J’ai rapidement pris la mesure d’une difficulté majeure à laquelle nous allions être confrontés : l’encombrement des routes ! Dès la sortie d’Hirson, quand nous avons bifurqué vers Bucilly, nous nous sommes trouvés englués dans une cohorte hétéroclite de fuyards. À pied, en automobile, en motocyclette, à vélo, en charrette à cheval, le sauve-qui-peut – des femmes, des hommes, des vieillards, des enfants – serpentait en un long ruban vers le sud, surchargé de ballots, de paquetages, d’ustensiles divers et variés, de meubles parfois. La progression était malaisée, la largeur du tandem amélioré ne facilitait pas notre avance, je me frayais difficilement un passage entre les chicanes de toute nature : des voitures, déjà, tombaient en panne, des piétons, exténués, stationnaient au bord de la route, des charrettes encombraient le chemin. Nous avons traversé Besmont en début d’après-midi et sommes arrivés en vue d’Iviers alors que le jour déclinait. Une vingtaine de kilomètres parcourus seulement depuis notre départ d’Hirson. À ce rythme, notre tableau de marche, de pédalage plutôt, était largement compromis. Atteindre Rodez en un temps raisonnable devenait improbable. C’était d’autant plus oppressant qu’une menace inquiétante pesait sur nous : le grondement sourd de la guerre nous suivait à la trace, gagnait même du terrain sur nous, le bruit de la canonnade se rapprochait, s’intensifiait. À plusieurs reprises, des survols d’avions frappés de la croix gammée avaient semé la panique dans la colonne de fuyards, sans heureusement lui faire subir la mitraille. Ce n’était, hélas, que partie remise.

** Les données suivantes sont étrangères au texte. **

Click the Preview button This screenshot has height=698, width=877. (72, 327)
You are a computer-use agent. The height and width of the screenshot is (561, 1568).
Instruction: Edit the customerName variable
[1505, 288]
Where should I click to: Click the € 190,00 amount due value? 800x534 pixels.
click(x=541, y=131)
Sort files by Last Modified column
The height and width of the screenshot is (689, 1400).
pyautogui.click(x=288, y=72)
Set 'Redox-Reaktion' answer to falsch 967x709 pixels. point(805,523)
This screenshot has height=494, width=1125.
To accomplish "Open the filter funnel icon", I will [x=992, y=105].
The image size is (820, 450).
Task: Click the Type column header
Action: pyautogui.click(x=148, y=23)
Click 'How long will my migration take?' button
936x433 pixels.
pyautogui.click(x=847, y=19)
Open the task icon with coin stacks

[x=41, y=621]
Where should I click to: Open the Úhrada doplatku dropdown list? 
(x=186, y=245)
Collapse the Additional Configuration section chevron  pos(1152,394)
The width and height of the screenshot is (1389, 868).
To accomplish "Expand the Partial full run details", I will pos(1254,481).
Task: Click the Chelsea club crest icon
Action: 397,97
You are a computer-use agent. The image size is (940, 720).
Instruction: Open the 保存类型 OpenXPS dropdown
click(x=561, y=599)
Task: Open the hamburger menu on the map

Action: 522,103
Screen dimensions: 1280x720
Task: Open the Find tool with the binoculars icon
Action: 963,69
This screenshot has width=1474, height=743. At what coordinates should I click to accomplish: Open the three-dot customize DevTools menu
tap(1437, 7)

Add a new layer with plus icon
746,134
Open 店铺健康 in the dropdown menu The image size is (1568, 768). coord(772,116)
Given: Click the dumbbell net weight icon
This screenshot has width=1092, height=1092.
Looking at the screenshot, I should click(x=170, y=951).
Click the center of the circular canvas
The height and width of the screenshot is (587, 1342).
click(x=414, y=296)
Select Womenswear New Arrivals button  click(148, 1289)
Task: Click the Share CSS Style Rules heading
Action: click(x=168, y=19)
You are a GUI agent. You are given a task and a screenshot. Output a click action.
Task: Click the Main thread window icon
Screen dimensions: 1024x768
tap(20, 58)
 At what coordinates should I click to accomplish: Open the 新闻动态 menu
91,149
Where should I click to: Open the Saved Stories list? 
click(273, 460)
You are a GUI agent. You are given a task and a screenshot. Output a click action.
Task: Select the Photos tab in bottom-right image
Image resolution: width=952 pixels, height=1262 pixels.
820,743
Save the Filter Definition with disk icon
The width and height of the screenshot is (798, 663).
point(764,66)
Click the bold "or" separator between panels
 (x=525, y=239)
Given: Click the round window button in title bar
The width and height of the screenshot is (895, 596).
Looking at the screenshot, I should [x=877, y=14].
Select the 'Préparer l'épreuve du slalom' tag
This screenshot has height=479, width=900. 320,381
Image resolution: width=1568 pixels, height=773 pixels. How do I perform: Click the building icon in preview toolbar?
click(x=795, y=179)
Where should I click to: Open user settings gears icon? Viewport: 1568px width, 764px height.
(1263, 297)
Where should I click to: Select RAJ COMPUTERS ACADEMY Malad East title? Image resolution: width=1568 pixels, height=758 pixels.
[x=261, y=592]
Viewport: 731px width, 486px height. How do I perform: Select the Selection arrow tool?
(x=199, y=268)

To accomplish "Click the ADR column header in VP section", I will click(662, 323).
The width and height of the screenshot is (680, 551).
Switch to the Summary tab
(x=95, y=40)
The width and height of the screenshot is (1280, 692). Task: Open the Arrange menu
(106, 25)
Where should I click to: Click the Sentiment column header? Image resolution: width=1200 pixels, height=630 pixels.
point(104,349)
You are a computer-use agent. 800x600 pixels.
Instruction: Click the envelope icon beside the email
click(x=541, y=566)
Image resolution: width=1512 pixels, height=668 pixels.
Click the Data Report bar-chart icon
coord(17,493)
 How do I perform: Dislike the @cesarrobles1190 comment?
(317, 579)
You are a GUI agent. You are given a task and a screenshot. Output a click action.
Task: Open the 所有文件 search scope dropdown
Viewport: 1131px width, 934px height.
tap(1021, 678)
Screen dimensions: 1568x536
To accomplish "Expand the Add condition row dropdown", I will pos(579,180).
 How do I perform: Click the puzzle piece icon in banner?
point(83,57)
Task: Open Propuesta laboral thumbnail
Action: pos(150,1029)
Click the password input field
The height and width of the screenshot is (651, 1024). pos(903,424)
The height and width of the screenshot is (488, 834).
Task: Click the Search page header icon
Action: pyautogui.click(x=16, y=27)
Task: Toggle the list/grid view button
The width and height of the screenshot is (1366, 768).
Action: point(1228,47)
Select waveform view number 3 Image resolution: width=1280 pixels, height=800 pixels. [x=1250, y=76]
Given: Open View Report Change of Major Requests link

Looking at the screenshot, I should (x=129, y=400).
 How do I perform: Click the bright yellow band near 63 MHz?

J’ai cherché un endroit tranquille pour passer la nuit, pour nous éloigner de la masse. Après avoir dépassé le bourg d’Iviers, j’ai aperçu l’entrée d’un chemin de terre, sur la droite de la route, porteur d’une petite pancarte en bois sur laquelle l’inscription manuscrite Bon repos était devenue difficile à déchiffrer. Le destin nous faisait de l’œil, je n’ai pas hésité, j’ai engagé le tandem sous la ramure. Matilda et moi avons dû rapidement mettre pied à terre, les ornières de boue desséchée faisaient tant brimbaler notre trois-roues que tenir en selle et pédaler relevaient de l’exploit. Quelques centaines de mètres plus loin, nous sommes parvenus devant une bâtisse en pierre, couverte d’ardoises et fermée d’un imposant portail en bois. Bergerie, étable, grange ? Peu importait, il s’agissait d’un refuge accueillant pour passer la nuit à l’abri.